• [TASK ITEM] An exact copy of every entry is needed, with no images.
[Opening RECORDS FOR THIS EXERCISE section]
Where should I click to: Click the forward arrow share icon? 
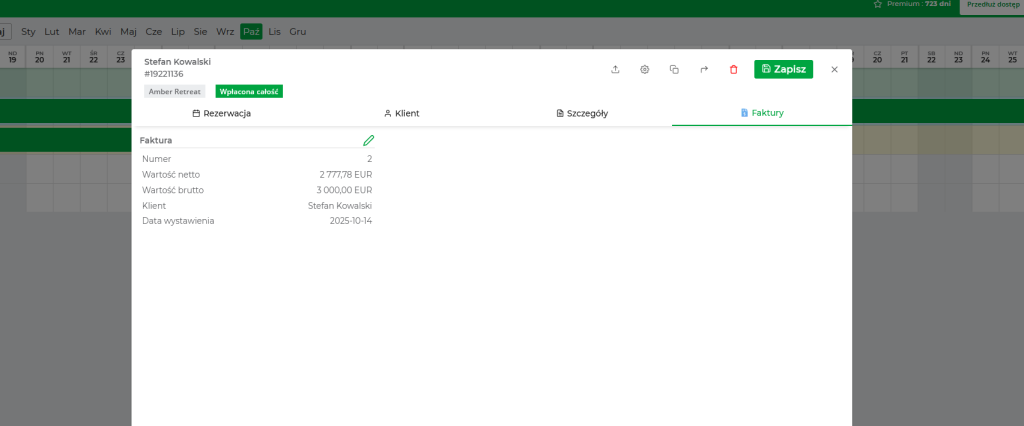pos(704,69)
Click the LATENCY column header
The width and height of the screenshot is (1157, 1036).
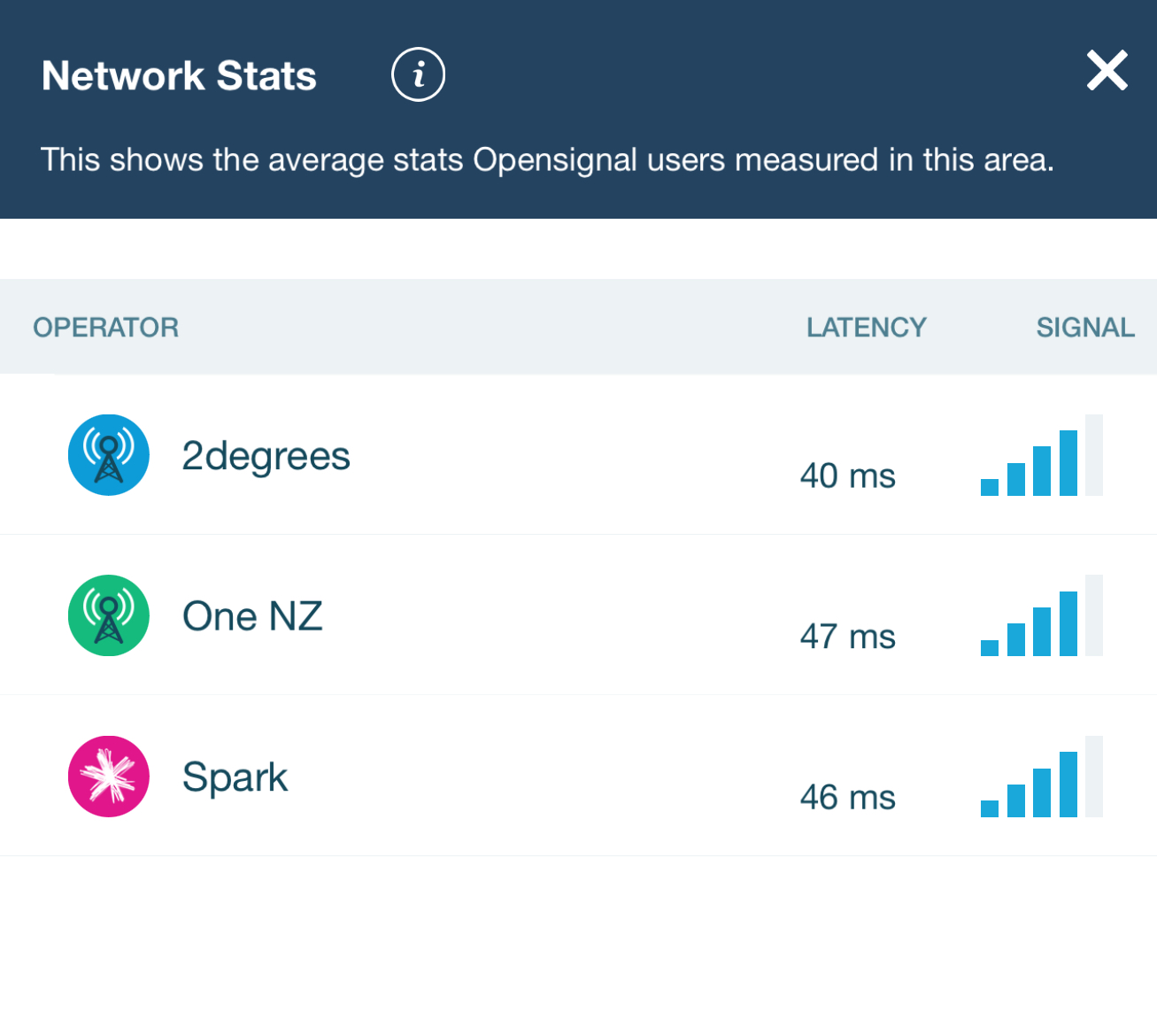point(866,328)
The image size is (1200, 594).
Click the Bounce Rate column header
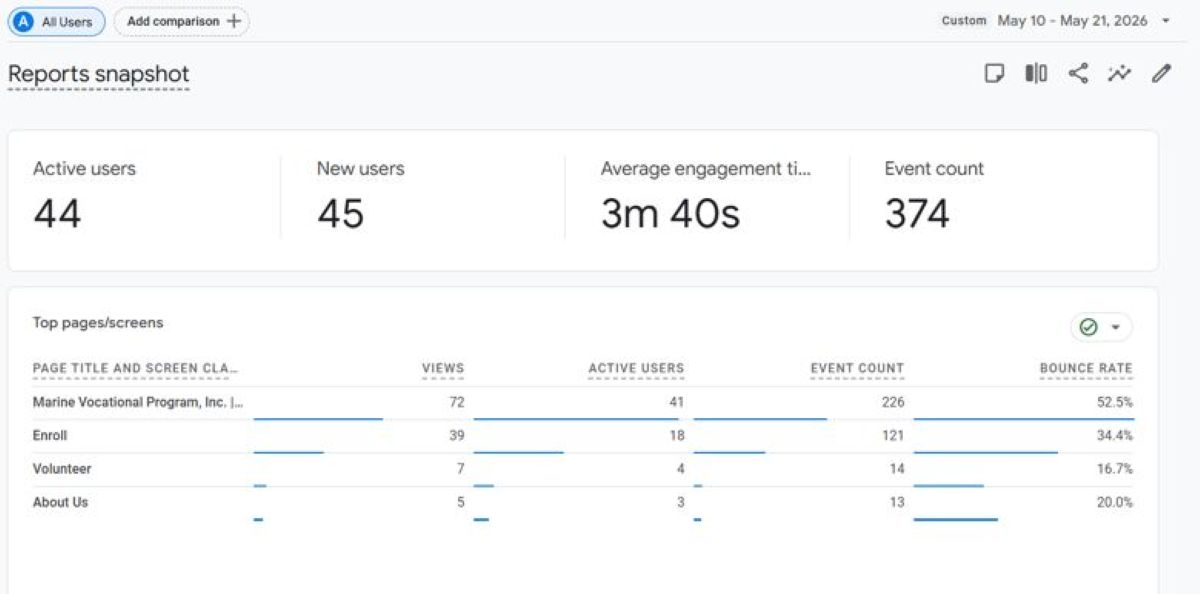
[Closing RECORDS FOR THIS EXERCISE section]
• [REPLY]
Where should I click to: Click the forward arrow share icon? 
pos(704,69)
Click the LATENCY column header
The width and height of the screenshot is (1157, 1036).
point(866,328)
The image size is (1200, 594).
Click the Bounce Rate column header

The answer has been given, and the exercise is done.